Nola, picchia e tenta di soffocare la moglie poi aggredisce gli agenti: arrestato

NOLA – Nella serata di ieri poliziotti del commissariato di Nola coordinati dalla locale Procura della Repubblica hanno arrestato un cittadino extracomunitario di origini algerine O. M., 49 anni, residente a Marigliano ma di fatto domiciliato a Nola, per maltrattamento in famiglia, lesioni e resistenza e minacce a pubblico ufficiale.

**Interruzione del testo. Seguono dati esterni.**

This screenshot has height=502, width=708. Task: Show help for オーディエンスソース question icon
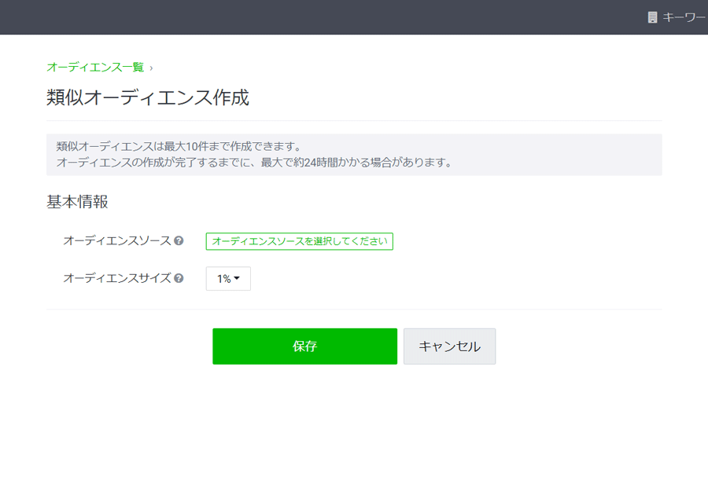tap(179, 241)
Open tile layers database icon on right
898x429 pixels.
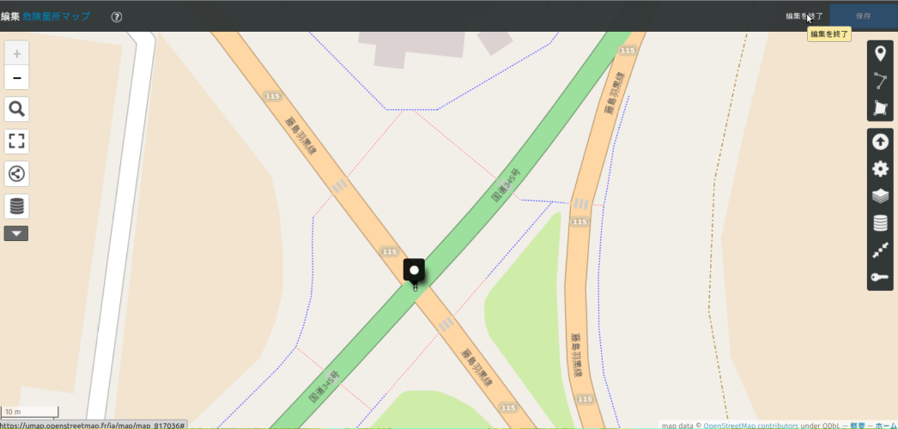(880, 222)
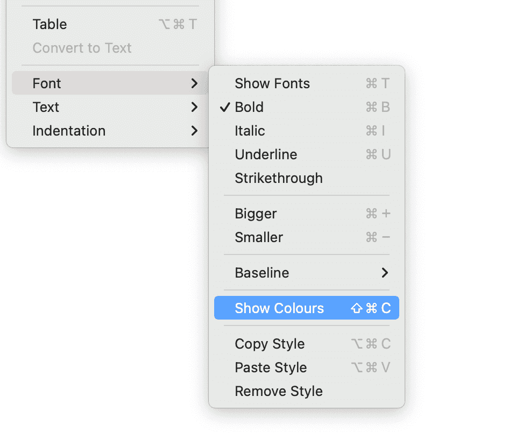Click the Text submenu chevron
This screenshot has height=439, width=523.
[x=195, y=107]
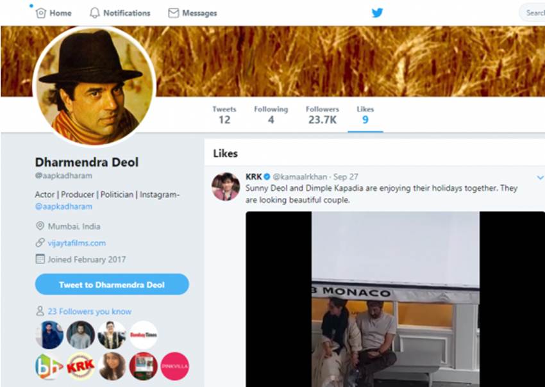Open the vijaytafilms.com link
The height and width of the screenshot is (387, 545).
pos(77,243)
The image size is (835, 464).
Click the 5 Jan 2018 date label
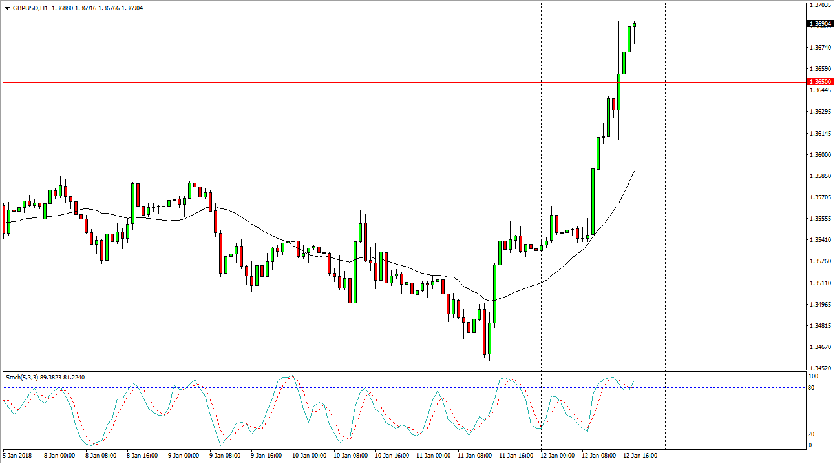pos(18,456)
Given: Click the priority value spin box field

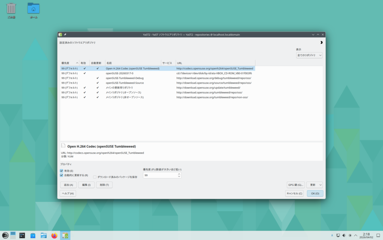Looking at the screenshot, I should coord(160,175).
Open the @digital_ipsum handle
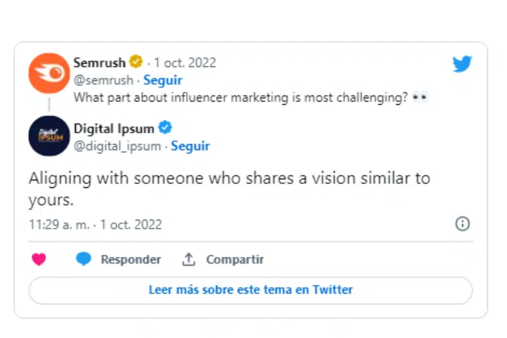This screenshot has width=507, height=338. point(118,146)
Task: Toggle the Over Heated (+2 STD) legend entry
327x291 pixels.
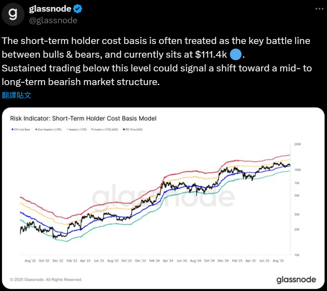Action: click(49, 130)
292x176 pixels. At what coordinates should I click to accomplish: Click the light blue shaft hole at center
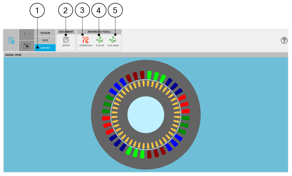[146, 114]
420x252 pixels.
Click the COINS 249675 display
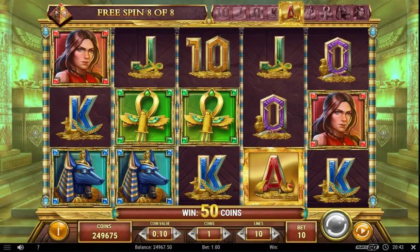pyautogui.click(x=105, y=232)
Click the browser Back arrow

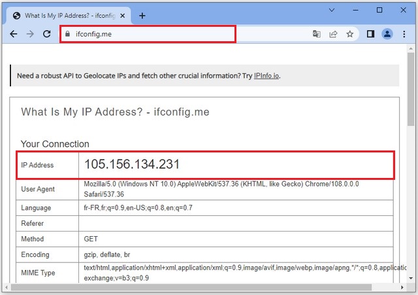(x=14, y=34)
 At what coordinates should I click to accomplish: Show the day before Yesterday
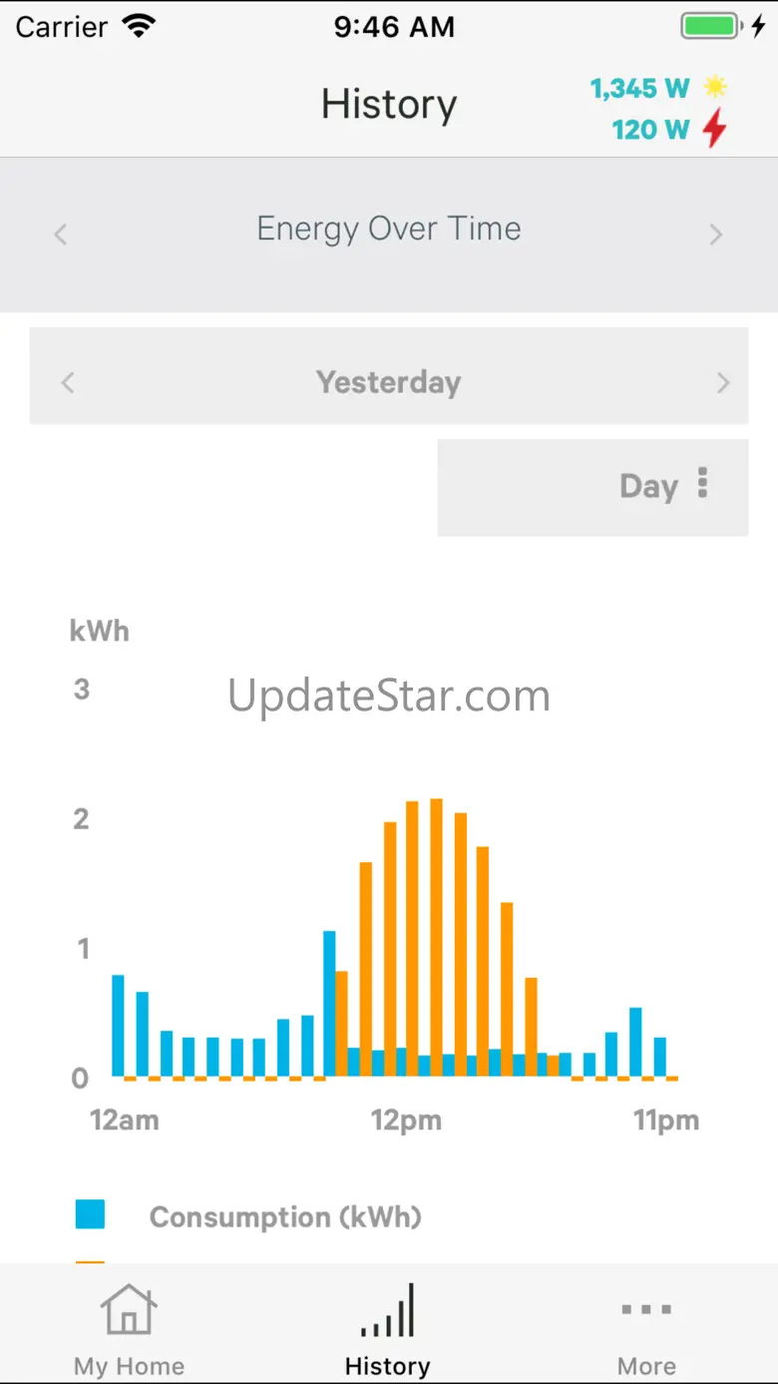[68, 383]
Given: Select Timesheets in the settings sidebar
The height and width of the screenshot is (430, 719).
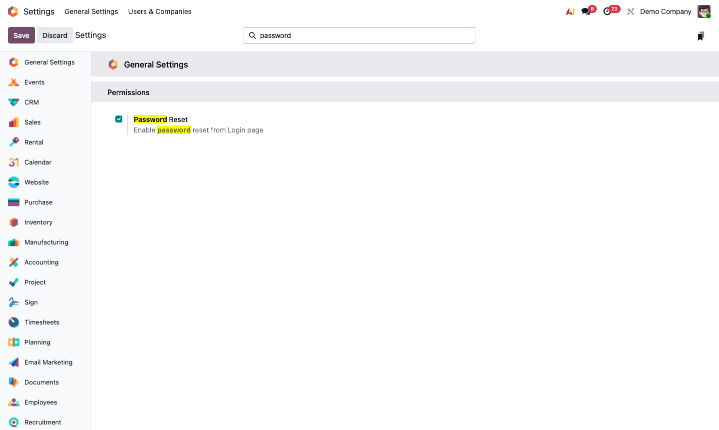Looking at the screenshot, I should pyautogui.click(x=42, y=322).
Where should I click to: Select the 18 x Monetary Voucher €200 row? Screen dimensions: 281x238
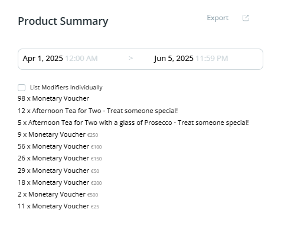pos(60,182)
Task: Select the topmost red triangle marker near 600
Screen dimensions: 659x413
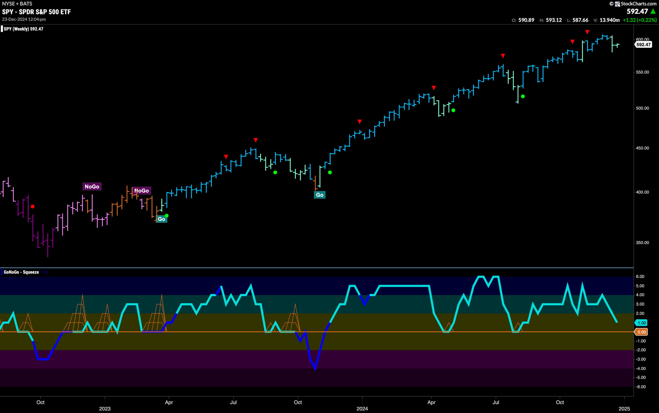Action: [x=587, y=32]
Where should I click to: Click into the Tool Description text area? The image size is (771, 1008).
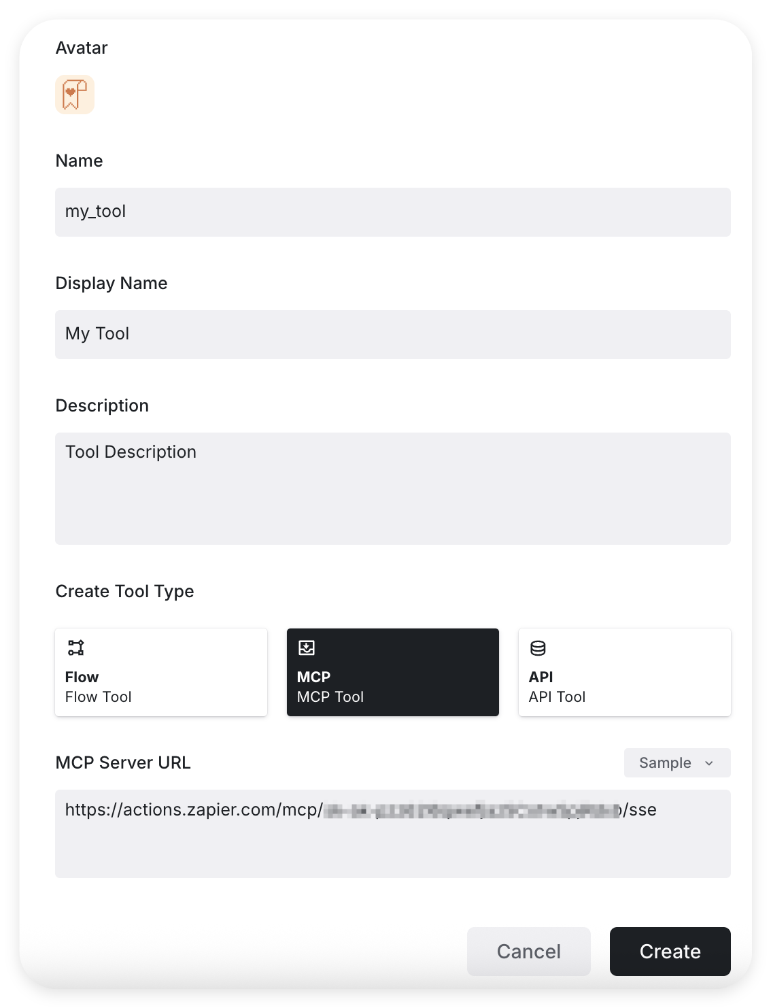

Il personale del commissariato di Nola, a seguito di segnalazione su utenza 113 è intervenuto a Nola in via Polveriera, per segnalazione di una lite in famiglia. Sul posto gli agenti hanno avuto modo di accertare che poco prima l’algerino aveva aggredito la convivente cittadina tunisina, 49 anni, alla presenza del figlio 27enne. La malcapitata presentava numerose lesioni al volto e la perdita dell’incisivo superiore destro. La donna ha riferito di essere stata aggredita e minacciata di morte dal suo convivente che le aveva persino afferrato la gola con l’intento di soffocarla. I poliziotti entrati nell’abitazione, hanno dovuto sedare un’ulteriore lite scaturita tra l’arrestato ed il figlio della donna che aveva tentato invano di difendere la madre. Nella circostanza gli agenti sono stati aggrediti e minacciati dall’algerino e un poliziotto ha riportato lesioni guaribili in 7 giorni. O. M., è stato arrestato ed associato presso la casa circondariale di Poggioreale.